Sometimes the good guys prevail. Other times, doing the right thing can end a job or haunt a career for years to come. A black mark in an officer's history, that was caused by taking an honorable action, can smudge an otherwise lily-white record. That's not fair, you insist. While it isn't fair, it is real.
The stakes are high.
Cops who get caught lying or covering unprofessional conduct can hurt everyone in the community. Val Van Brocklin, one of my esteemed Officer.com colleagues, recently wrote that when an officer gains a reputation for dishonesty it can erode public trust in the police, harm the reputation of the entire department, end the career of the individual officer and have a long-term psychological impact on the officer from the effects of lying.
As I said in my last missive on this subject, some lying is acceptable. Some is even desirable. Blunt honesty is bad when your wife asks if a piece of clothing makes her backside look fat. It is bad business to quote an angry neighbor complainant to the supposed offender. When the truth needlessly inflames a situation, it may be best concealed.
The line moves. But be certain: there is a line. You need to constantly be vigilant of its location. If you find yourself inadvertently on the wrong side, recover - and do it quickly.
A new cop will come under great pressure to conform. There will be pressure to look the other way. Make no mistake: silence can be lying, too. The pressure to cover for other officers will come from the same group who insists that doing so is unacceptable: your boss(es) and training officers.
You will see cops with more time on than you who are doing really stupid stuff. Don't follow. Remember Mom chiding bad behavior saying something like, If the rest of the kids jump off a bridge, are you going to follow? and then sternly adding, I hope not!
Your behavior must pass the smell test. It must withstand the reasonable man theory in order to be acceptable.
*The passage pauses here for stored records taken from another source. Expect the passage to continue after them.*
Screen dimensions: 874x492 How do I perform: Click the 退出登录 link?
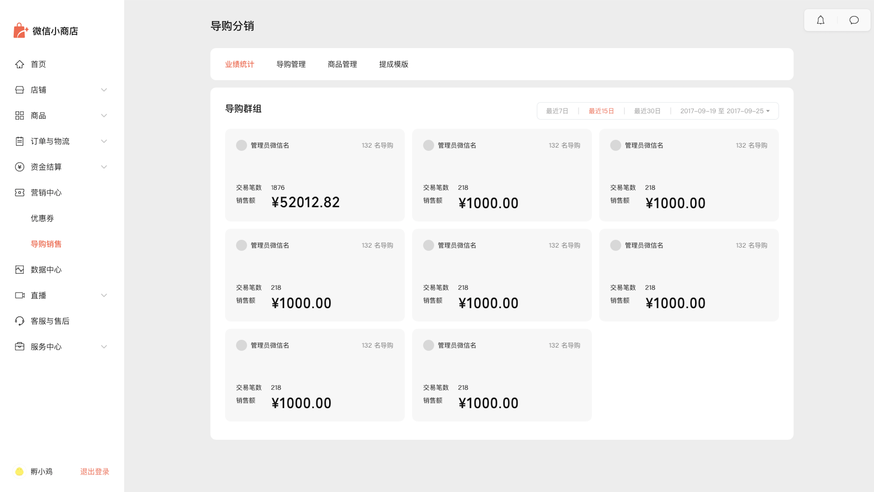tap(95, 471)
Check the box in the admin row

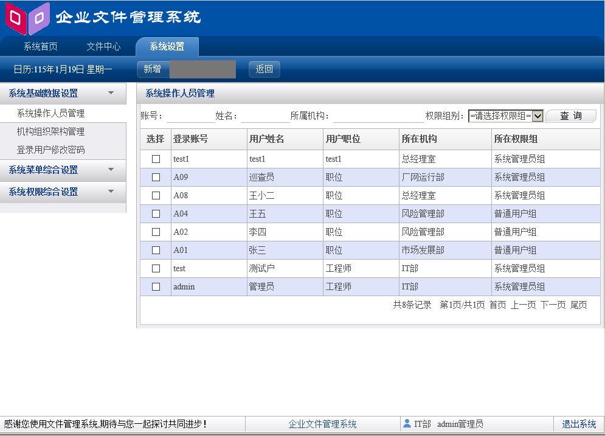pyautogui.click(x=156, y=286)
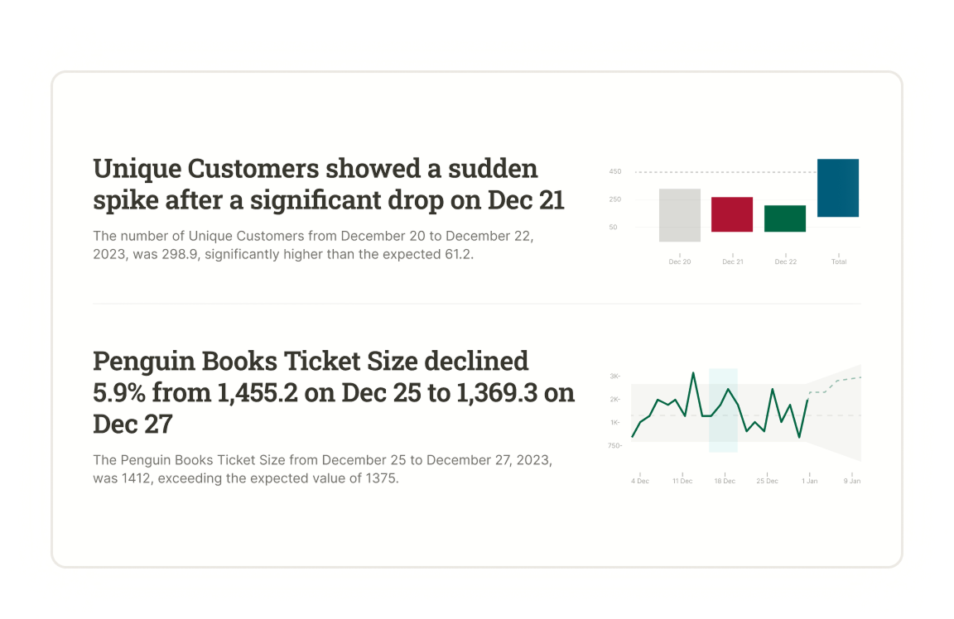Screen dimensions: 954x619
Task: Open the Penguin Books Ticket Size headline
Action: pos(334,392)
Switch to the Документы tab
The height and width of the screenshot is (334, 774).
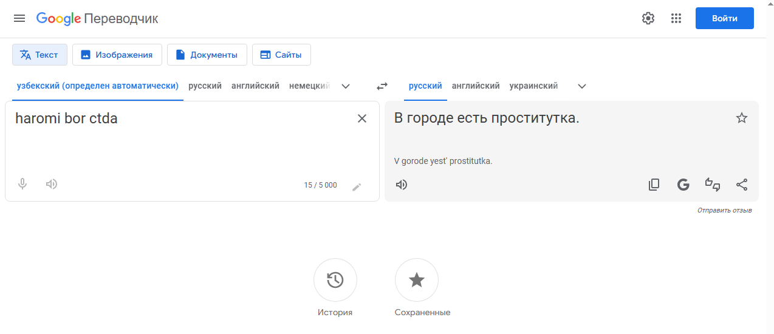(207, 55)
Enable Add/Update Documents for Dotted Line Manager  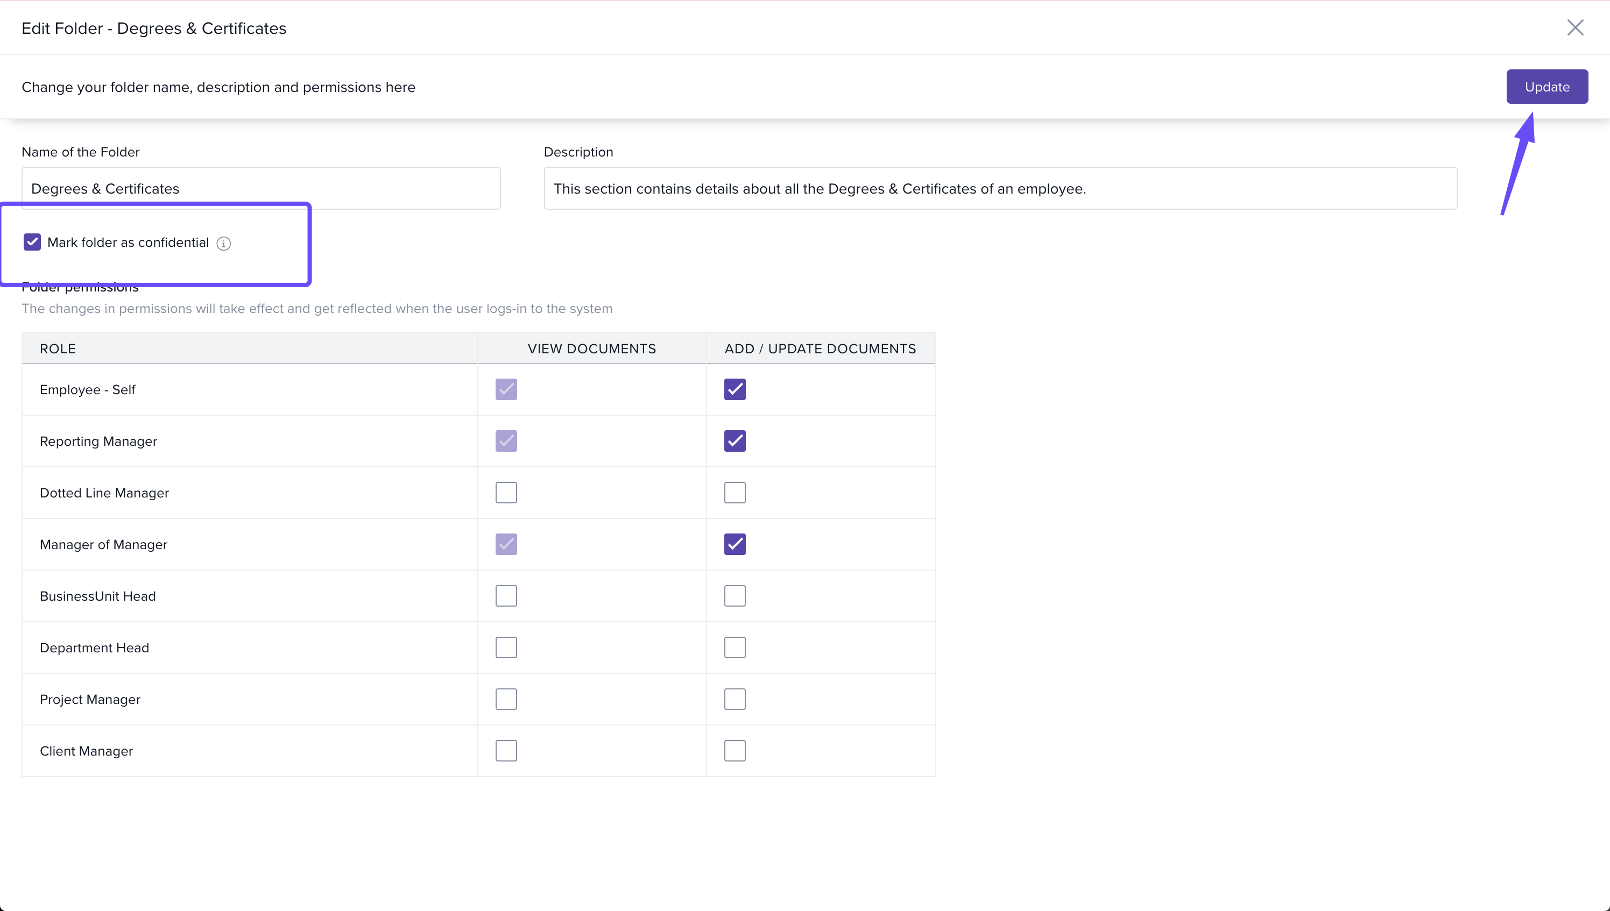click(x=734, y=492)
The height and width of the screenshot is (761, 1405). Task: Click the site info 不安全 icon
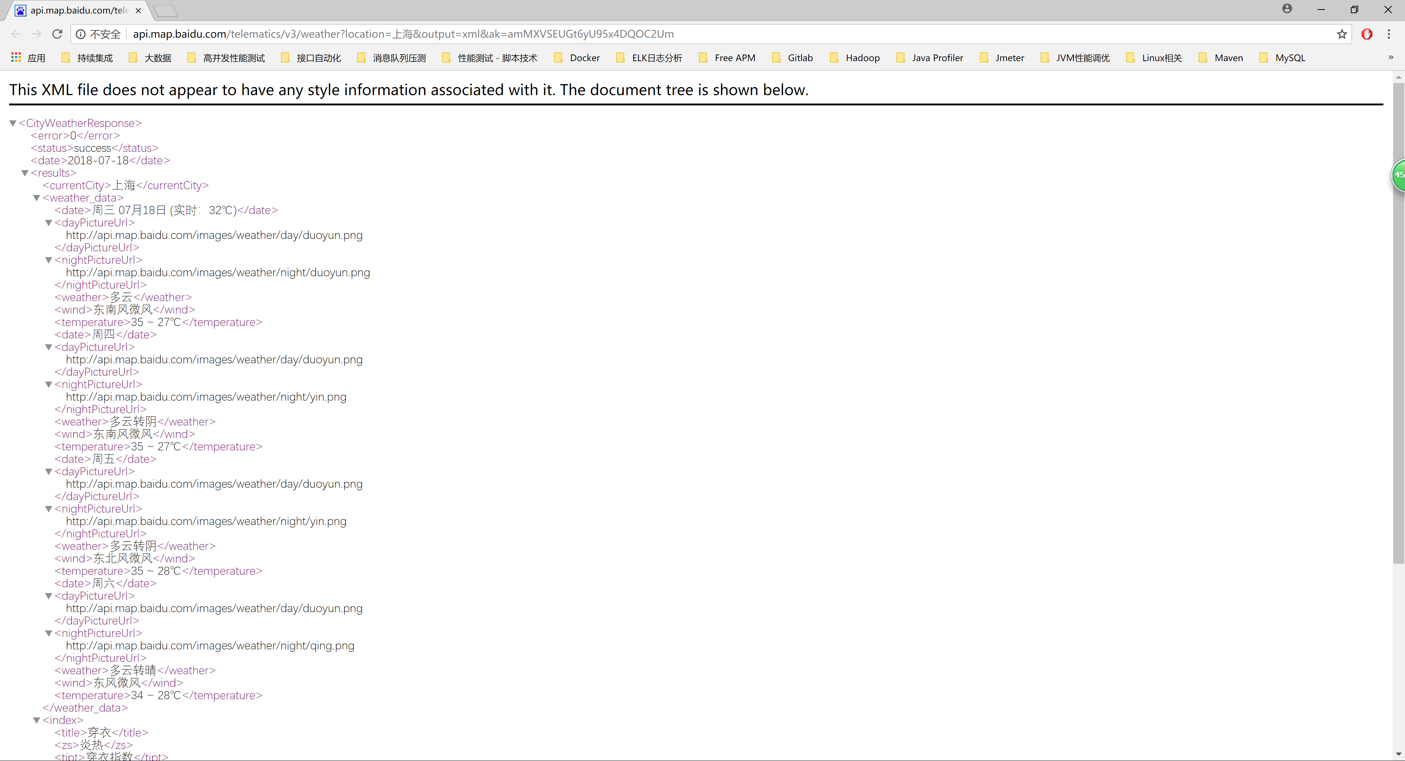pyautogui.click(x=81, y=34)
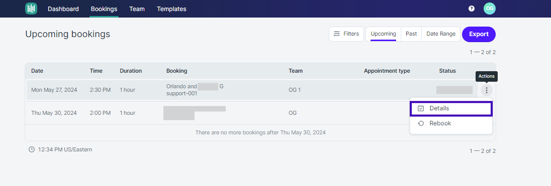551x186 pixels.
Task: Click the Rebook circular arrow icon
Action: click(421, 123)
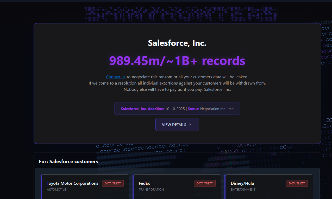Image resolution: width=332 pixels, height=199 pixels.
Task: Click DATA-THEFT badge on Toyota card
Action: coord(112,183)
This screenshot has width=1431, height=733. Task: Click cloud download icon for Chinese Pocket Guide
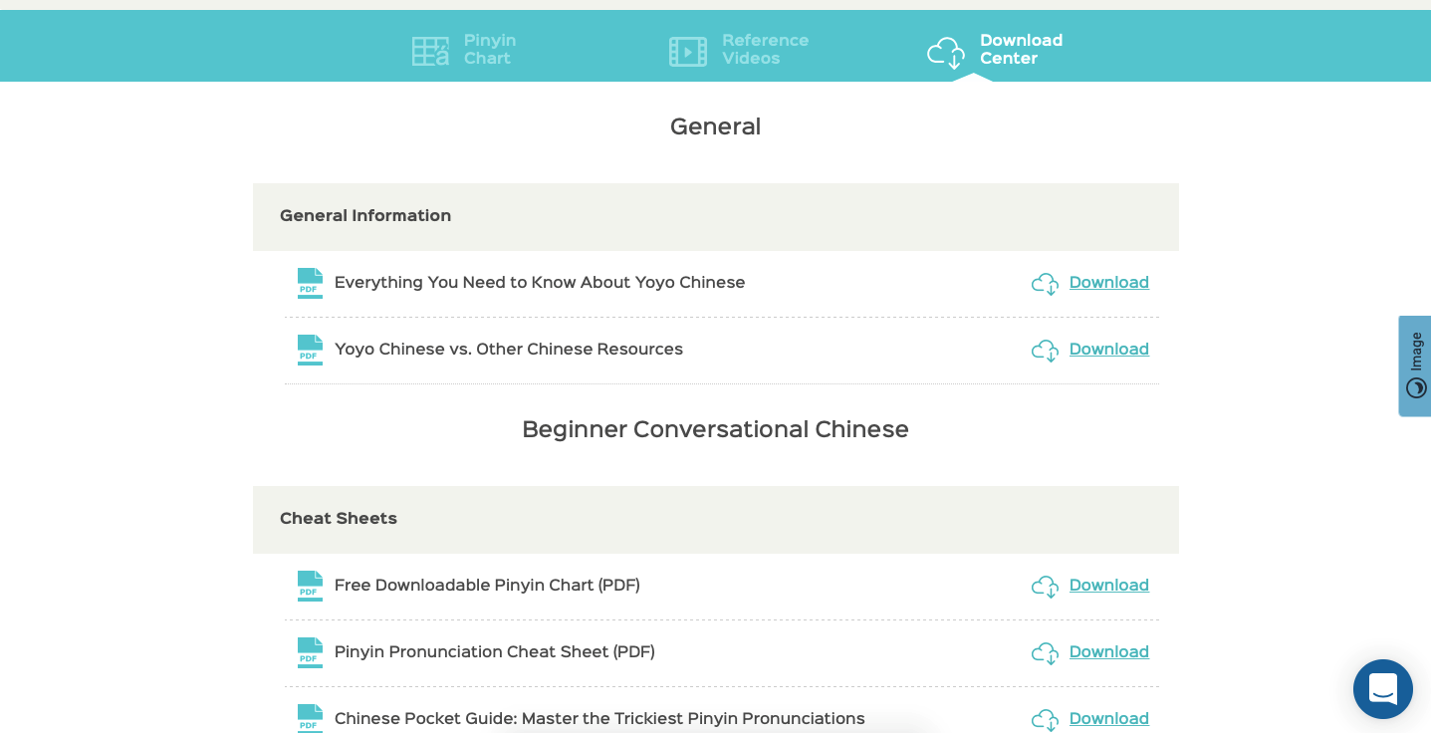coord(1045,719)
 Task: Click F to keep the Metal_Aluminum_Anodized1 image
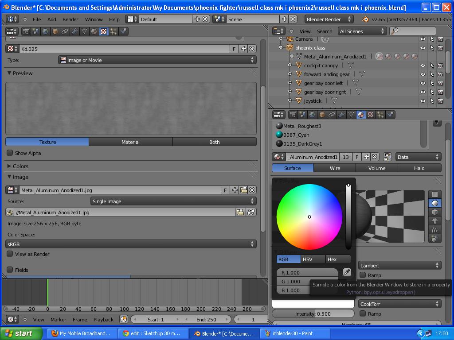[x=225, y=190]

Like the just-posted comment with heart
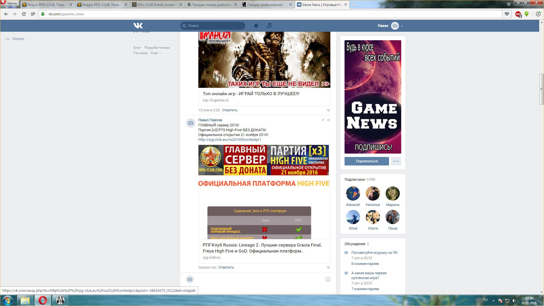328,267
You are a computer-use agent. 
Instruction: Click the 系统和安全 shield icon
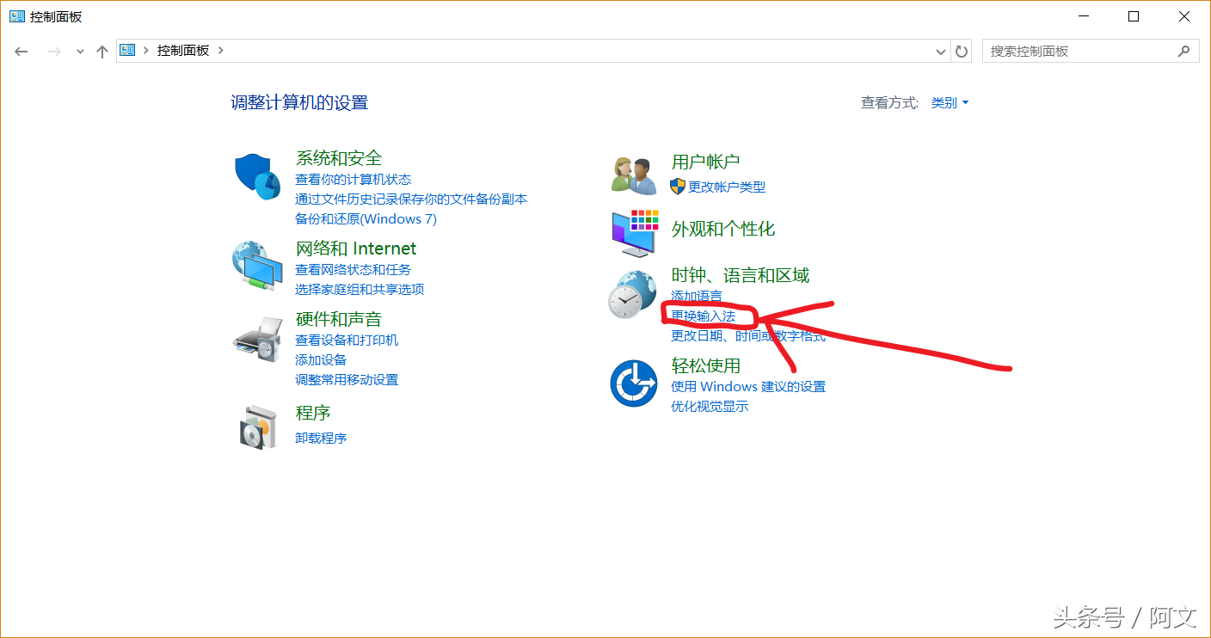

Does society or anyone else expect you to be perfect? No they don't. But, you are expected to strive for perfection. Society will not accept a law enforcement professional who blatantly disregards the two most fundamental principles of life: (1) Tell the truth and (2) Treat others the way you want to be treated (a/k/a The Golden Rule).
The best way to avoid finding yourself in a bear trap is to prepare. Your ethics and your honesty will be tested by those closest to you. THINK IN ADVANCE about how you intend to handle these situations.
As an aside, I learned about an Ohio cop when doing the research for this article. Anytime he worked with another officer for the first time, he had a short prepared speech. The critical message: I will not lie for you or for anyone. Don't ask. He would then tell the new coworker that he was free to find a different partner if the rules were unacceptable, but this cop would not bend and it was clear from the outset.
I am not suggesting that this is a universal solution. There is no, one size fits all option for this problem. Sorry, Charlie.
The examples used came from all across the country. They come from agencies which are both big and small. I know a few of the perpetrators personally. The reason for real examples is to teach the young about the reality of the job.
A future blog entry may be written to open discussion about these types of events. I would like to know what your response would have been if you had been there. This is not about crucifying anyone, but rather, using the stories as a real-life learning experience.
To the good young cops coming up - I am proud of you. I want to remain full of pride for all that you will accomplish in your careers. Please, please, please: consider these ethical dilemmas that are certain to find you. Do not fall unwittingly into a quagmire and end your career on the bottom.
It's all about saving just ONE life. Let's work to save careers in the process, too.